Ekonom Universitas Indonesia (UI) Chatib Basri mengatakan Indonesia perlu meningkatkan kerja sama perdagangan bebas atau Free Trade Agreement (FTA) di tingkat regional atau ASEAN guna menghadapi dampak perang dagang antara Amerika Serikat (AS) dan Tiongkok yang berlarut-larut. Salah satunya, dapat dilakukan dengan membangun infrastruktur antar negara.
"Yang paling mungkin mendorong FTA, kerja sama regional," kata dia di Kementerian Perdagangan, Jakarta, Selasa (20/5).
Menurutnya, opsi tersebut dianggap paling potensial dibandingkan melalui kerja sama multilateral atau unilateral. Sebab, kerja sama multilateral membutuhkan proses panjang, sementara masa depan Organisasi Perdagangan Dunia (WTO) masih belum jelas.
(Baca: Negara ASEAN yang Menang dan Kalah di Tengah Perang Dagang AS-Tiongkok)
Di sisi lain, kerja sama unilateral tidak memungkinkan lantaran sulit bagi Indonesia untuk tetap membuka perdagangan di tengah maraknya proteksionisme. "Opsi tersebut sulit secara politik," ujarnya.
Oleh karena itu, kerja sama regional diperlukan dengan menegosiasikan tarif perdagangan dan membuka investasi. Menteri Keuangan di era Pemerintahan Susilo Bambang Yudhoyono (SBY) ini pun menyarankan agar peningkatan kerja sama regional dilakukan dengan mulai membangun infrastruktur antar negara kawasan.
Bila infrastruktur antar negara ASEAN dibangun, ia yakin manfaat konektivitas dapat dirasakan di wilayah Asean. Selain itu, manfaat kerja sama regional tersebut juga dapat dilihat oleh berbagai negara lainnya.
"Dengan demikian akan ada manfaat support investment regime dan trade regime," ujarnya.
(Baca: Sri Mulyani Sebut Ancaman Ekonomi di 2020 Sulit Diprediksi )
Salah satu kerja sama infrastruktur yang sudah ada di antara ASEAN adalah Infrastructure Asean Connectivity. Namun, kerja sama tersebut belum dilanjutkan hingga saat ini.

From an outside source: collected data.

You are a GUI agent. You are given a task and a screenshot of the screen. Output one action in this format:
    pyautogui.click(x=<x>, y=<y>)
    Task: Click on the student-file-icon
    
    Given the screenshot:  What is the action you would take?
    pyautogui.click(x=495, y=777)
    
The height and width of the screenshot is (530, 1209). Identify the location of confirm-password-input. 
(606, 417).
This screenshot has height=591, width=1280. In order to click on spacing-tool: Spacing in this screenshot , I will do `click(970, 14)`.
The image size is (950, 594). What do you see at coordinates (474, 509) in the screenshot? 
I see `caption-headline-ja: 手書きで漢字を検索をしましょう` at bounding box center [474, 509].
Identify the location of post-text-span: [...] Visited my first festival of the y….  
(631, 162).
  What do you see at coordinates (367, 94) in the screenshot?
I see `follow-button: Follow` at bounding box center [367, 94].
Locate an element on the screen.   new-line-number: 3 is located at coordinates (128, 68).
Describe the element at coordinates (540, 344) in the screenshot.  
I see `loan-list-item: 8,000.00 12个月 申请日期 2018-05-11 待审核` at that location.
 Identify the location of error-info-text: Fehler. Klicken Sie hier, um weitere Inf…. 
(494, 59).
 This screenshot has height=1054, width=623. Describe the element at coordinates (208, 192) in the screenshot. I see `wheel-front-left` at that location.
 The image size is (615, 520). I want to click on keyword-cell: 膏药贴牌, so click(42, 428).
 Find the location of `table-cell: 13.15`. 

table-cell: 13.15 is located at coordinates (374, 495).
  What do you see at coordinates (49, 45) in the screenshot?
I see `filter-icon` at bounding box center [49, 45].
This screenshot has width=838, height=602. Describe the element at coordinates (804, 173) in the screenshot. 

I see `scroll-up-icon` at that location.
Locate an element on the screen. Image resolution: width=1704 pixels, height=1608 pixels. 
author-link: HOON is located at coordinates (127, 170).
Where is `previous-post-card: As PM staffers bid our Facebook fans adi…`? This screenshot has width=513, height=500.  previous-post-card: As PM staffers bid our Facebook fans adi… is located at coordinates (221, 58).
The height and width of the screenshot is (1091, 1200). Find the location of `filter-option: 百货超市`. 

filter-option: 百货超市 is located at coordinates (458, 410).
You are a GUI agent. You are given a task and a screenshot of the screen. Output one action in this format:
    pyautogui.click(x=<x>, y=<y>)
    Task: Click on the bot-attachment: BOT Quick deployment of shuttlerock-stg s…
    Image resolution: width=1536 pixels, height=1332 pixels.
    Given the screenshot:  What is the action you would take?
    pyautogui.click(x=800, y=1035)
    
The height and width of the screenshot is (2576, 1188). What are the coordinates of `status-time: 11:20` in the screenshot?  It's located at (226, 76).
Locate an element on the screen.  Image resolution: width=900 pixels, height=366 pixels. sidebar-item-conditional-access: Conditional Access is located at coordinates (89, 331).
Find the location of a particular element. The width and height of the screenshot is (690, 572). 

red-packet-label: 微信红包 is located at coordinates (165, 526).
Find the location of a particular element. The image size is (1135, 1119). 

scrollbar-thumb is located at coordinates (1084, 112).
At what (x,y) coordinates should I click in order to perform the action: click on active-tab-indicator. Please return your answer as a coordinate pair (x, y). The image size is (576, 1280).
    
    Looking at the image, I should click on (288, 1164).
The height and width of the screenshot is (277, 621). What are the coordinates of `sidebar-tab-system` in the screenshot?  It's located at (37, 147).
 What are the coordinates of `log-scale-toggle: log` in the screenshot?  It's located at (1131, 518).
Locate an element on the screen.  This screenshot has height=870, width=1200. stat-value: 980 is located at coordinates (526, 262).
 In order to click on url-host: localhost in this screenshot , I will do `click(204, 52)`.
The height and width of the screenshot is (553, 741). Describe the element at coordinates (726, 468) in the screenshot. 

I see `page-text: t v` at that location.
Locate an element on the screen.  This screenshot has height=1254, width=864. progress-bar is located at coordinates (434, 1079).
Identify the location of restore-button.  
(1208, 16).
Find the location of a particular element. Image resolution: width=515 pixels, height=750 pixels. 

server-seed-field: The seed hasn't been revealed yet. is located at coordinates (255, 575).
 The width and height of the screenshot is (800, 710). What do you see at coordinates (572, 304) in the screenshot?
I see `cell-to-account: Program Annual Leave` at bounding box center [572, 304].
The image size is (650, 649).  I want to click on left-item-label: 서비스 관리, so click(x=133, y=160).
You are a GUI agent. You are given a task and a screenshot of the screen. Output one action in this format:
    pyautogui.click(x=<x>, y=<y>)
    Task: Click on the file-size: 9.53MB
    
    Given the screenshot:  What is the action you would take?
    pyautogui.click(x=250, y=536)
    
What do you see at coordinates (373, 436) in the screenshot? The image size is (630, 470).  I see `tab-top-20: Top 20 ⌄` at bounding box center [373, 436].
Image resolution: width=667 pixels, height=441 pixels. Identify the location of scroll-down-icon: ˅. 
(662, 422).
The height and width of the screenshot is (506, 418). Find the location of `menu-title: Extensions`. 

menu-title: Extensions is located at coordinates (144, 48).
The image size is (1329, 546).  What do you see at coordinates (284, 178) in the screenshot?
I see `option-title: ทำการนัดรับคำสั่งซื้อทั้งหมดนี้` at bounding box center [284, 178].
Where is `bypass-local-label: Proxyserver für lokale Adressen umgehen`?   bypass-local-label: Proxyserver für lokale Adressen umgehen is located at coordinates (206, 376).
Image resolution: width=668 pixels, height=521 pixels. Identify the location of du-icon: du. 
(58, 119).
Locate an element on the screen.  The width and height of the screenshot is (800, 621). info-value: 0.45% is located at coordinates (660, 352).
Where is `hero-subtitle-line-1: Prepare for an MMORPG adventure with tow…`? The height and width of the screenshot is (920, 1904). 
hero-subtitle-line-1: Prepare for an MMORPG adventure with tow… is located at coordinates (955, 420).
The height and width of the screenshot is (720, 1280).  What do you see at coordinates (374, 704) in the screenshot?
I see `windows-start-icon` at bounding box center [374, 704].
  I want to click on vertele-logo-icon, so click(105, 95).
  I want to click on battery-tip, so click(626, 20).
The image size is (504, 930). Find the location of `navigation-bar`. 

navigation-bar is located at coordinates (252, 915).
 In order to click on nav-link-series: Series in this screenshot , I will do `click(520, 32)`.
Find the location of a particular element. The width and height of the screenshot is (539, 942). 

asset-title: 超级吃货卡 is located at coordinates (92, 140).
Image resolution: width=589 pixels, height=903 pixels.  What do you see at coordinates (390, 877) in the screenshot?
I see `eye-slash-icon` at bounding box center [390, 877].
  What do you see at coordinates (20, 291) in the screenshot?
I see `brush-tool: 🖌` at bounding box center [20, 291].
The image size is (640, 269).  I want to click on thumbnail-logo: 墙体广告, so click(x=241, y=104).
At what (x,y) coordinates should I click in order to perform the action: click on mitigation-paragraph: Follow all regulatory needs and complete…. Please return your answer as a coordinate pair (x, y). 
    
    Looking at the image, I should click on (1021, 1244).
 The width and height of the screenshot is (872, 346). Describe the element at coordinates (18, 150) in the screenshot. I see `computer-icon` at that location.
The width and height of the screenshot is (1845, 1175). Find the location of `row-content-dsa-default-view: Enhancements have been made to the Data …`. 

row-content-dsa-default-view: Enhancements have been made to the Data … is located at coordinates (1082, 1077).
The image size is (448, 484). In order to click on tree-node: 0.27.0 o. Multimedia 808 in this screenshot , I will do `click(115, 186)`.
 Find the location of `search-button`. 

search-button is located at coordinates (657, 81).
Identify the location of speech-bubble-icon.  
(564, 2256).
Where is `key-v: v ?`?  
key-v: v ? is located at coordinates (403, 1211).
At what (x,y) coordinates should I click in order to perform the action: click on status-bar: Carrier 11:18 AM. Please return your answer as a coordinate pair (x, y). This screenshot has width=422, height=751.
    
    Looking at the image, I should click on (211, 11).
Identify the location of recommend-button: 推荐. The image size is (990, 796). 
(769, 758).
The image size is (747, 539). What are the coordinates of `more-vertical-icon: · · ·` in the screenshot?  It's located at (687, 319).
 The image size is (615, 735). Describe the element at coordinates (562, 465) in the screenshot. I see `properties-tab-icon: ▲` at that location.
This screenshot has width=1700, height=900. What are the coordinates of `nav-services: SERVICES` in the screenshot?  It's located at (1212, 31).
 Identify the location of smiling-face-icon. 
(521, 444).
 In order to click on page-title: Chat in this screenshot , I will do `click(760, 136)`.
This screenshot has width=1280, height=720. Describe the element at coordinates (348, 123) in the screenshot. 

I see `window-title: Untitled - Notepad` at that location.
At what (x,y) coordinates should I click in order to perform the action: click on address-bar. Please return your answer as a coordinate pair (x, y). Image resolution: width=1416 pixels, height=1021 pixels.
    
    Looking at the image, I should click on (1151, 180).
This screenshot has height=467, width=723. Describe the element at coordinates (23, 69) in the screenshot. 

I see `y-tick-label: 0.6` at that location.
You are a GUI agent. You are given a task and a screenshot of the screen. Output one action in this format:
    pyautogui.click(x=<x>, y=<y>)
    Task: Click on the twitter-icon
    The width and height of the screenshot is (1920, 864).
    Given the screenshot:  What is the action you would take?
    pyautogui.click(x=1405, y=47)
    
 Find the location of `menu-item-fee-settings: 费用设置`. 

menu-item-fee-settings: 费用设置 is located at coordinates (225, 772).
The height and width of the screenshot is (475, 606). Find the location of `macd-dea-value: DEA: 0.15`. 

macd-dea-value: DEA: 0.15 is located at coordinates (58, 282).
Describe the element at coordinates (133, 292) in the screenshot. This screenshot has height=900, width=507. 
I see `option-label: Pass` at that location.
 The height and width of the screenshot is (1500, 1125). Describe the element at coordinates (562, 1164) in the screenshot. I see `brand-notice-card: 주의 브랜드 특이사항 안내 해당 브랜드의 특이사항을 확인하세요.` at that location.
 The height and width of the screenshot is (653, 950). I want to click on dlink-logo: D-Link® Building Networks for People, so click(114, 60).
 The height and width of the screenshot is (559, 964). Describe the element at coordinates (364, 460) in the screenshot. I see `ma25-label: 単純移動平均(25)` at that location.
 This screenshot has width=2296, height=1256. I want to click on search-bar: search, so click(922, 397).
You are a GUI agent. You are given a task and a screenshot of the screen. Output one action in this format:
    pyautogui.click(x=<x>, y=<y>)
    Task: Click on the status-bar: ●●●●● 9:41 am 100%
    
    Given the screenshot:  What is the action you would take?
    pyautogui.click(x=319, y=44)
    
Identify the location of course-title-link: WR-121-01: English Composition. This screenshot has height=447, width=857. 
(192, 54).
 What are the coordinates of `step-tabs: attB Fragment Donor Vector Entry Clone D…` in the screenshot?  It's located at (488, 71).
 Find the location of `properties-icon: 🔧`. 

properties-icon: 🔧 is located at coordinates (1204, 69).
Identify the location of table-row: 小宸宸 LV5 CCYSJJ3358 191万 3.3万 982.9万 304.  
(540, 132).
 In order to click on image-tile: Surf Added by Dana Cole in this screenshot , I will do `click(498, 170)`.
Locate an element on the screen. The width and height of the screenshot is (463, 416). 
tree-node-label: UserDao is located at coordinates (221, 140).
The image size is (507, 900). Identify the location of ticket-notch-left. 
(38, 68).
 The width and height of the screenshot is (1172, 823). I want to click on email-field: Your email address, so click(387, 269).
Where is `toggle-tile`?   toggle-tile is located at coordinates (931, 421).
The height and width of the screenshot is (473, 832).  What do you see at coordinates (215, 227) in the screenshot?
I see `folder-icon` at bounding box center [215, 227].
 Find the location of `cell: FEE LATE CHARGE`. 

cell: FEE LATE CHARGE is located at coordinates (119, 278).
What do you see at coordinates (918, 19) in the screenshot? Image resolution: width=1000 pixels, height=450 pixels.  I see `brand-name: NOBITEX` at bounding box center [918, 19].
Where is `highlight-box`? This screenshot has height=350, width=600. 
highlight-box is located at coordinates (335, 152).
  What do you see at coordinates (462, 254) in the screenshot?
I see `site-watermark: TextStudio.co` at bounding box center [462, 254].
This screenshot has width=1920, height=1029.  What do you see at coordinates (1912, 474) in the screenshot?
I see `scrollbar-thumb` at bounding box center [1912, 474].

Kerja sama tersebut dinilai Chatib penting agar ASEAN mendapatkan dukungan dari berbagai negara. Namun, hal ini juga perlu diiringi oleh dukungan dari politisi di Indonesia.
Setelah melakukan kerja sama tersebut, pemerintah dapat melakukan reformasi yang lebih kompleks. Reformasi yang dimaksud dapat berupa negosiasi hambatan nontarif dan investasi lainnya.